Dataset records>
----------

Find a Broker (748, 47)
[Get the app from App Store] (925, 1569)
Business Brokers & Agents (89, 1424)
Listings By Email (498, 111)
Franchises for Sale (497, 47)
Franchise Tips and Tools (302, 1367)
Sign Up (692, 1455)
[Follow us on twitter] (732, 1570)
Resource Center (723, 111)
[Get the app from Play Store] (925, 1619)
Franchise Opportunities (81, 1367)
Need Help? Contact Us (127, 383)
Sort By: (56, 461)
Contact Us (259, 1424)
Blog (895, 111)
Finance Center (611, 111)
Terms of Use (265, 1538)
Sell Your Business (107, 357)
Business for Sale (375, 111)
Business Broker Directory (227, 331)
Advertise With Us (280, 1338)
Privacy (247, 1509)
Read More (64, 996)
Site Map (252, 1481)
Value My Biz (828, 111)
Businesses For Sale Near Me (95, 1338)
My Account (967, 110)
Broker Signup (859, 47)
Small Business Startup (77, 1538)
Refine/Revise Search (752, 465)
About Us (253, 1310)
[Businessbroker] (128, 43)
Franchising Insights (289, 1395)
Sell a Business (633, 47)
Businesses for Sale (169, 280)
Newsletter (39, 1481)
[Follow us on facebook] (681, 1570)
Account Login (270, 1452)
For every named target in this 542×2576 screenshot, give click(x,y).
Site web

----------

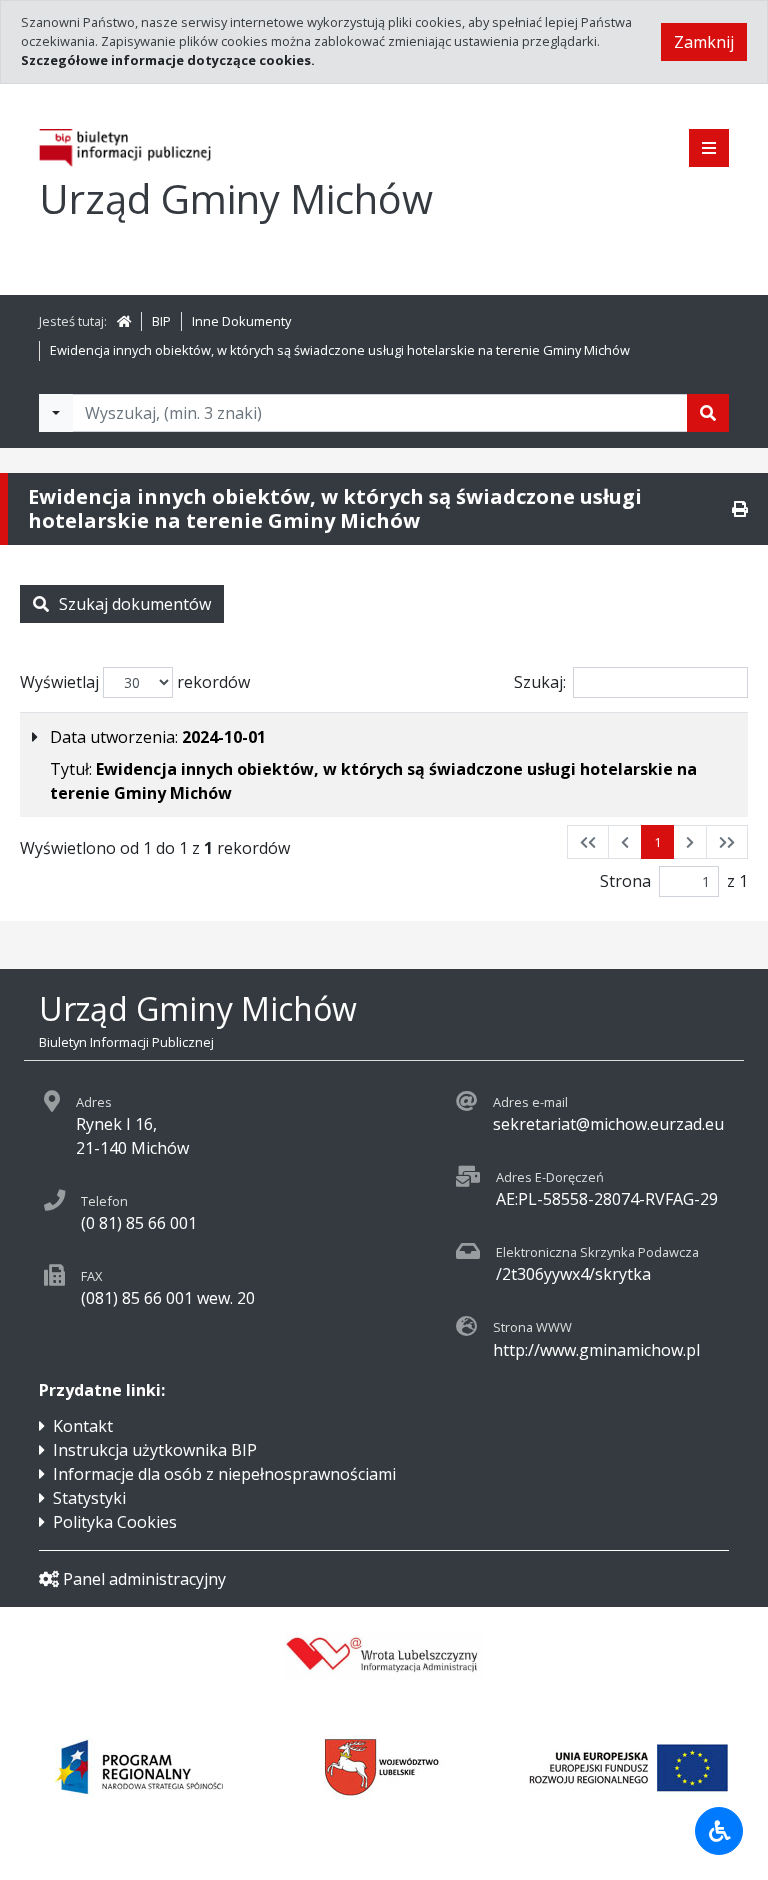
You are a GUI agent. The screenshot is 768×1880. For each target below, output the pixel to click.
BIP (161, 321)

----------

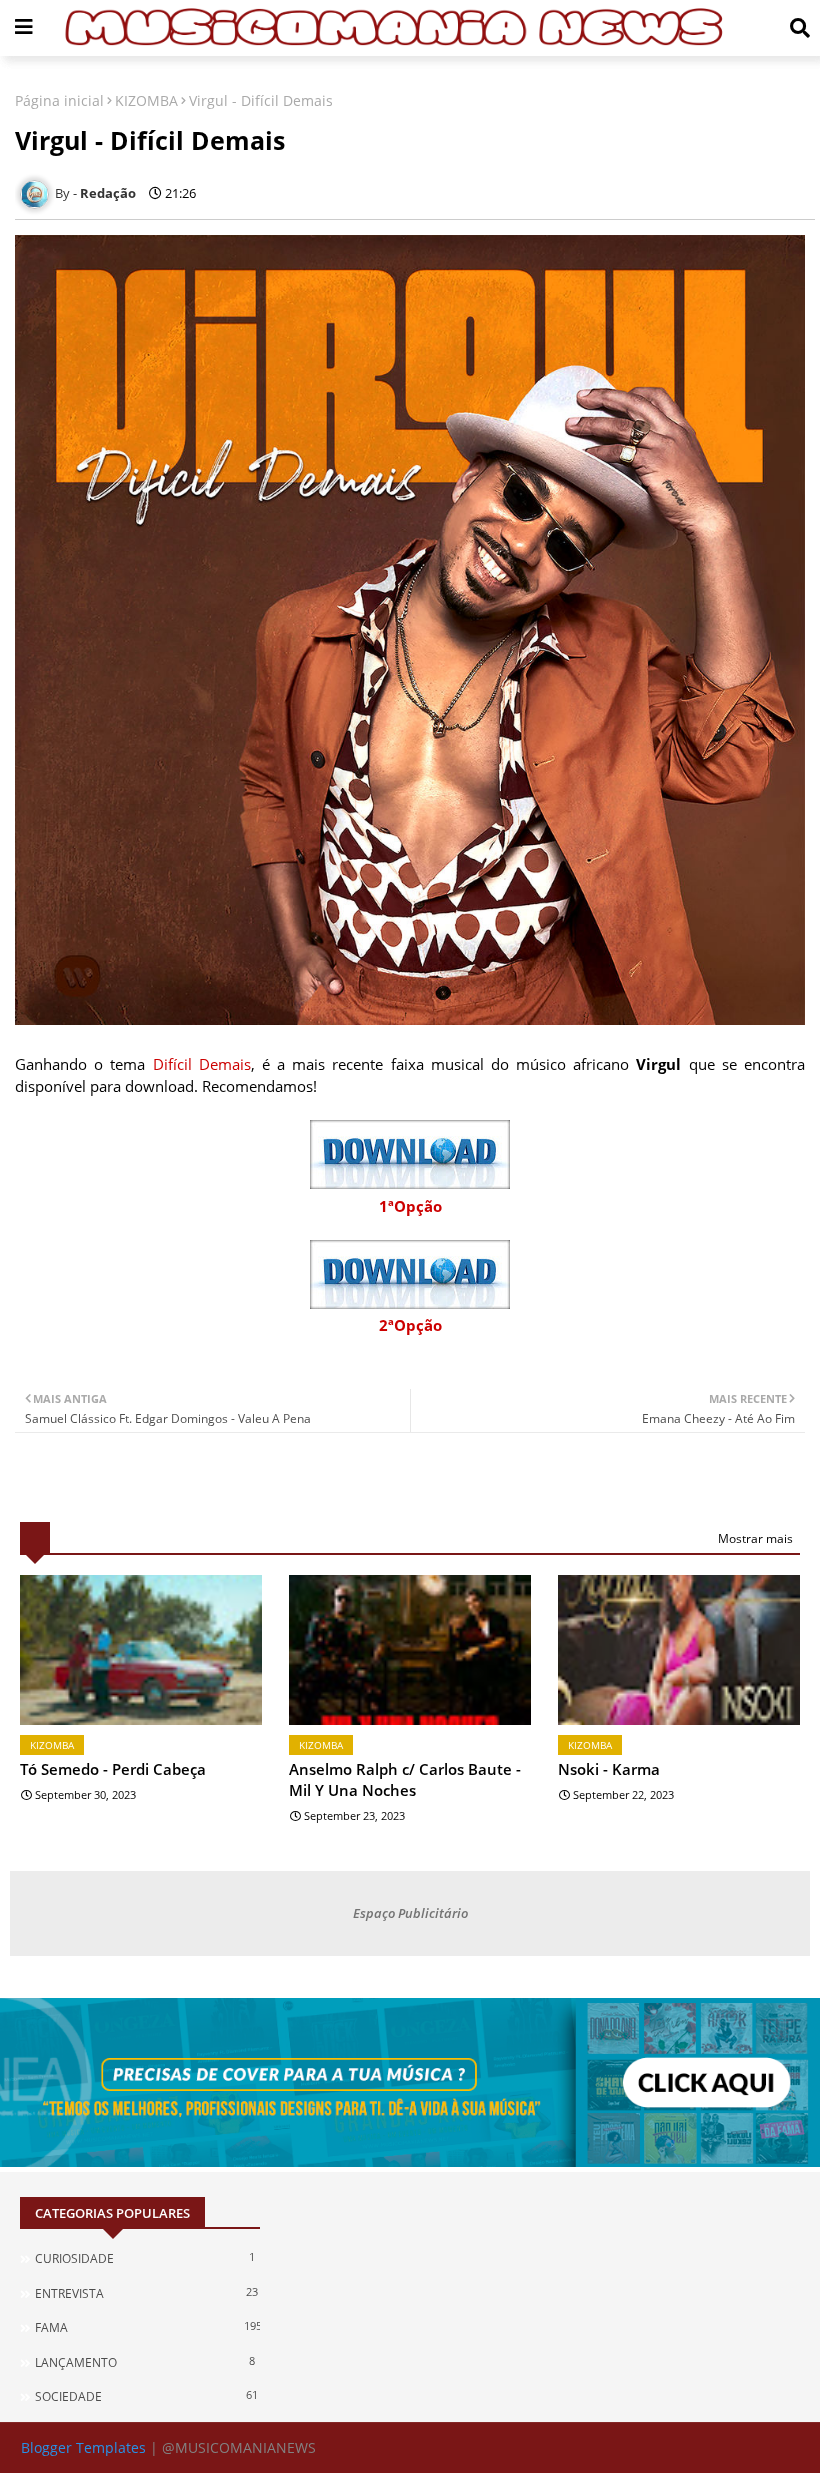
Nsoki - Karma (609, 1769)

----------

Go over the entries above and tally the lines holding "Follow"; please answer with the number alone.

2